• Exercise set:
A – From the forum post about unique images, quote the passage between "For a large" and "Unique Images Important?", inclusive.
B – Answer these questions using the forum post about unique images:
(i) How much were the Facebook accounts worth that the writer got banned?
(ii) In the example of 20 accounts linking to a previously unshared domain, within what time span do they share it?
(iii) What is the method called that combines linguistically equivalent rephrasings so the text is always unique?

• Text block:
- - - - -
- Apr 28, 2016
- Reaction score
Why Should You Read This?
I felt the need to write this tutorial because I got $70.00 worth of Facebook accounts banned when I started promoting CPA offers in Facebook groups, and later found out it was due to not re-hashing the OG-tag images of my landing pages (see "http://ogp.me" for more information on OG tags). Of all the tutorials I've read here on CPA and social media, none I've seen have stressed the importance of creating unique images to stop Facebook and other social networks from linking together and flagging your accounts.
For a large part of the tutorial, I'll be referring to Facebook specifically. This is because it's the only social network I've researched enough to be able to talk about in-depth. However, my best guess is that almost every other social network uses a similar method of spam detection. I'd invite members who have tested sites like Twitter, Tumblr, and Instagram for hash-based spam detection algorithms to let BHW readers know what their findings were.
Why Are Unique Images Important?
A big part of flying under the spam filters of social media sites like Facebook lies in making sure they cannot link your resources or spam activity together. This means checking your post text, landing pages, images, domains, and everything else to make sure no one variable can be traced back to each of your accounts by Facebook's anti-spam algorithm. If you're spamming on a large scale in any social network, this is critical. That's why it's important to make sure that the image hashes for the photos you upload on your or include in landing page OG tags aren't all the same. If your accounts can all be linked together by an anti-spam filter because of one variable you overlooked, they can and likely will get banned.
For instance, if I have 20 Facebook accounts and they all link to 1 previously unshared domain within 1 hour, the accounts are all going to get banned. This is because Facebook's spam detection algorithm detects that it's highly unlikely that a domain which was previously unshared on Facebook would suddenly get shared real people so quickly and in such high a number. Thus, it bans each and every account that shared the link because they're participating in spam.
Another example of this principle would be in spinning text. If I post the exact same status on 20 Facebook accounts within 1 hour, Facebook's spam filter will likely ban them all because it's highly unlikely that 20 real people would all chose the exact same word choice within their status in such a short period of time. This is circumvented by a method called "spinning" in which you identify multiple linguistically equivalent rephrasings of parts of a sentence, and then use a script or tool to string together the equivalent combinations randomly so that the text is always unique (see http://www.massplanner.com/new-feature-spinning-syntax-text-fields/ for more information on text spinning).
- - - - -
• Data segment:
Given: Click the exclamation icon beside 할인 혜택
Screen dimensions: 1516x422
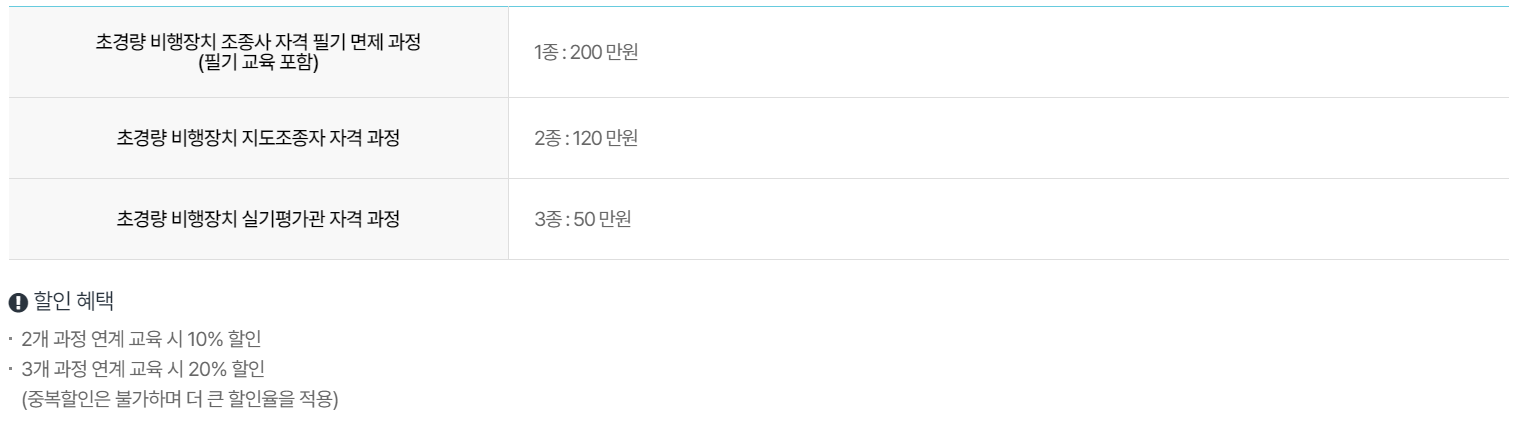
- - - - -
• Expected responses:
A –
For a large part of the tutorial, I'll be referring to Facebook specifically. This is because it's the only social network I've researched enough to be able to talk about in-depth. However, my best guess is that almost every other social network uses a similar method of spam detection. I'd invite members who have tested sites like Twitter, Tumblr, and Instagram for hash-based spam detection algorithms to let BHW readers know what their findings were.
Why Are Unique Images Important?

B –
(i) $70.00
(ii) 1 hour
(iii) Spinning